On February 14, 2005, the CRTC denied an application by 591989 B.C. Ltd., a subsidiary of Corus Entertainment Inc. to operate a low-power FM transmitter in Kingston. The proposed transmitter would operate at 93.7 MHz with an effective radiated power of 50 watts. The applicant indicated that approval of its proposal would improve the quality of CFFX's signal in Kingston's downtown core. Corus stated that in the central core area of Kingston, the CFFX signal dropped significantly in volume and that it was weak, or very weak, in shopping centres. The licensee further stated that while both AM and FM signals would experience signal degradation in downtown areas, AM signals were significantly more susceptible to electrical noise and interference from computers and similar devices. Corus stated, with respect to the use of the FM spectrum, that it had evaluated the availability of low-power FM frequencies, and found that numerous channels of that type were available for use in Kingston.

===Conversion to FM and format changes===
As of 2007, CFFX was carrying an oldies format as Oldies 960. In April 2007, CFFX applied to move to FM, and was given approval by the CRTC on August 28, 2007. In September, CFFX began testing at 104.3 FM playing a wide variety of different music formats.

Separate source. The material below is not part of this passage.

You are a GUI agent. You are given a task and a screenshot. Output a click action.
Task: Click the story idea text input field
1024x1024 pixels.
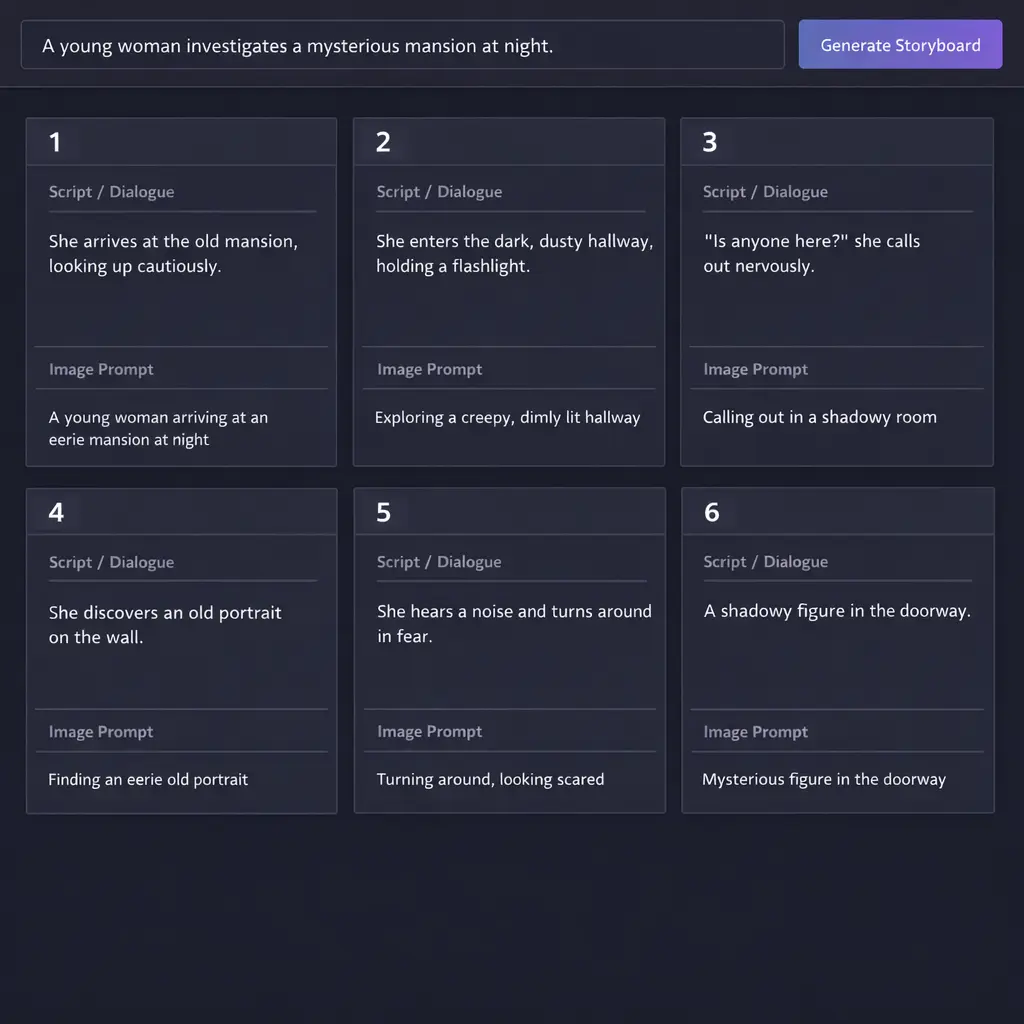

On October 15, 2007, CFFX moved from 960 AM to 104.3 FM, adopting an adult contemporary format as Lite 104.3. Because of CRTC regulations, oldies was not yet allowed on FM radio, necessitating a change of formats. At midnight on the evening of January 14, 2008, the AM frequency began a final test of their equipment using their 10,000 watt daytime directional antenna. At the top of each hour, on both AM and FM stations, a special announcement was broadcast, followed by special test material, including morse code and sweep tones. This lasted for several minutes before returning to regular programming. This test was repeated again at 1:00 AM and 2:00 AM. The 960 AM signal was turned off at 6:00 AM EST on January 15, 2008.

On August 19, 2010, after the CRTC allowed oldies on FM radio, the station changed its format back to a classic hits format, as well as changing its call sign to CKWS-FM, regaining the CKWS calls it lost back in 1987 as an AM station.

On February 24, 2014, the station flipped back to adult contemporary as Hits 104.3. On February 13, 2015, the station rebranded to 104.3 Fresh Radio and changed its format to hot adult contemporary.

In July 2024, as a result of company-wide cuts by Corus Entertainment, CKWS and CFMK laid off the entirety of their local airstaff. They were replaced by voice tracked talent from other markets. Corus stated that the voice tracked content would remain locally relevant to Kingston.